Iceberg. Come si capisce di essere una buona madre? Facile. Osservando e carpendo, soprattutto incoraggiando l’autonomia.
Quarto appuntamento con Pillole di femminile, la rubrica per riflettere su alcuni piccoli grandi temi legati alla vita di tutti i giorni.
Quando sorride gli occhi spariscono subito e, poco sotto, compaiono un paio d’incisivi bianchi e grossi. Non è bravo a stare in posa, l’espressione è quasi forzata, ma quando il sorriso è spontaneo si sente il fragore dell’allegria anche se non emette suono.
L’osservo di sottecchi mentre gioca con i suoi amici. Fino a qualche anno fa, non molti, tre o quattro, era tutto un: «Mamma, guardami!» Ora, se mi becca a guardarlo, si volta dall’altra parte quasi scocciato. Così sono costretta a spiarlo di nascosto, riparata dalle chiacchiere con le altre mamme ma con lo sguardo infilato tra le fessure delle nostre parole. Ascolto loro e osservo lui, che è più distante e non solo fisicamente, come è giusto che sia. Ride, scherza, si atteggia. Vive i suoi anni sulla soglia tra l’infanzia e l’adolescenza mentre io occupo i miei di donna adulta, che fa il genitore senza istruzioni e prega di non commettere troppi errori. Mi piace vederlo in un contesto diverso dal nostro, capire com’è quando abbraccia tutta la sua età. Com’è con gli altri, com’è con se stesso. Se è rispettoso, educato, partecipe, buono. In fin dei conti guardando lui analizzo il mio operato, è quasi un esame verso me stessa. Sono una madre capace? Gli sto insegnando l’autonomia che lo renderà individuo? E mi rendo conto che non posso saperlo perché mio figlio, come ogni figlio, è un iceberg. Vediamo solo la sommità, la parte che emerge, mentre sotto, dentro, c’è tanto altro. Montagne capovolte in continua espansione, mondi interi di pensieri, sensazioni, emozioni, domande. Me ne farà qualcuna? Si fiderà mai di me così tanto da farmi sbirciare nelle cavità della sua anima? Non lo posso sapere, posso solo fare del mio meglio e sperare che sia abbastanza.

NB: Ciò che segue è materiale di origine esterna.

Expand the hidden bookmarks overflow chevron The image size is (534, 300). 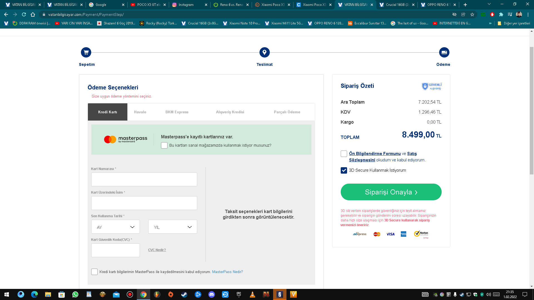pyautogui.click(x=490, y=23)
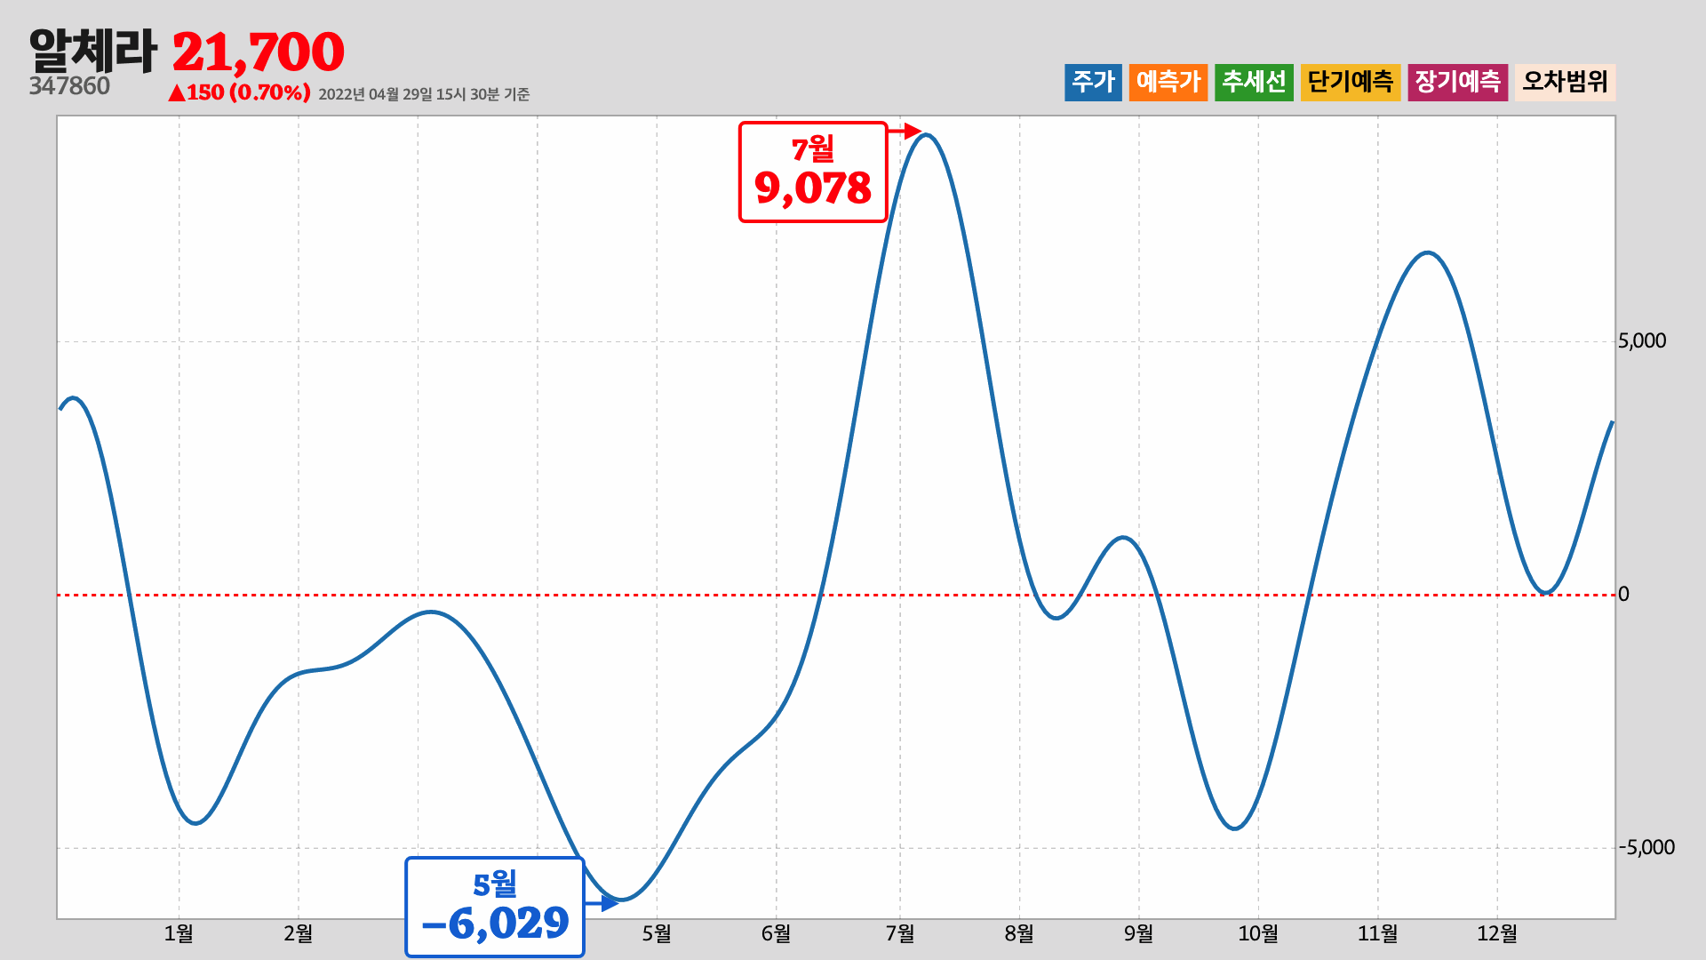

Si sono un po’ allontanati per giocare a calcio, adesso mi arriva solo qualche schiamazzo. Vicino a loro ci sono un paio di famiglie distese sulle coperte, due poppanti paffuti e due bambini che non superano i sei anni che li guardano giocare quasi affascinati. Un paio di volte la palla li sfiora, i nostri la recuperano scusandosi. Poi il tono sostenuto che hanno sempre i ragazzini di quell’età qualsiasi cosa dicano mi fa sentire una frase.
«Raga, andiamo laggiù che non c’è nessuno» dice mio figlio, e io penso che sto facendo un buon lavoro. «Così ci allontaniamo anche dalle mamme» aggiunge poi, ridendo. Si spostano e io lo vedo da sopra mentre lui cresce di sotto, si espande, lievita. Stavolta sorrido io: sto facendo un ottimo lavoro.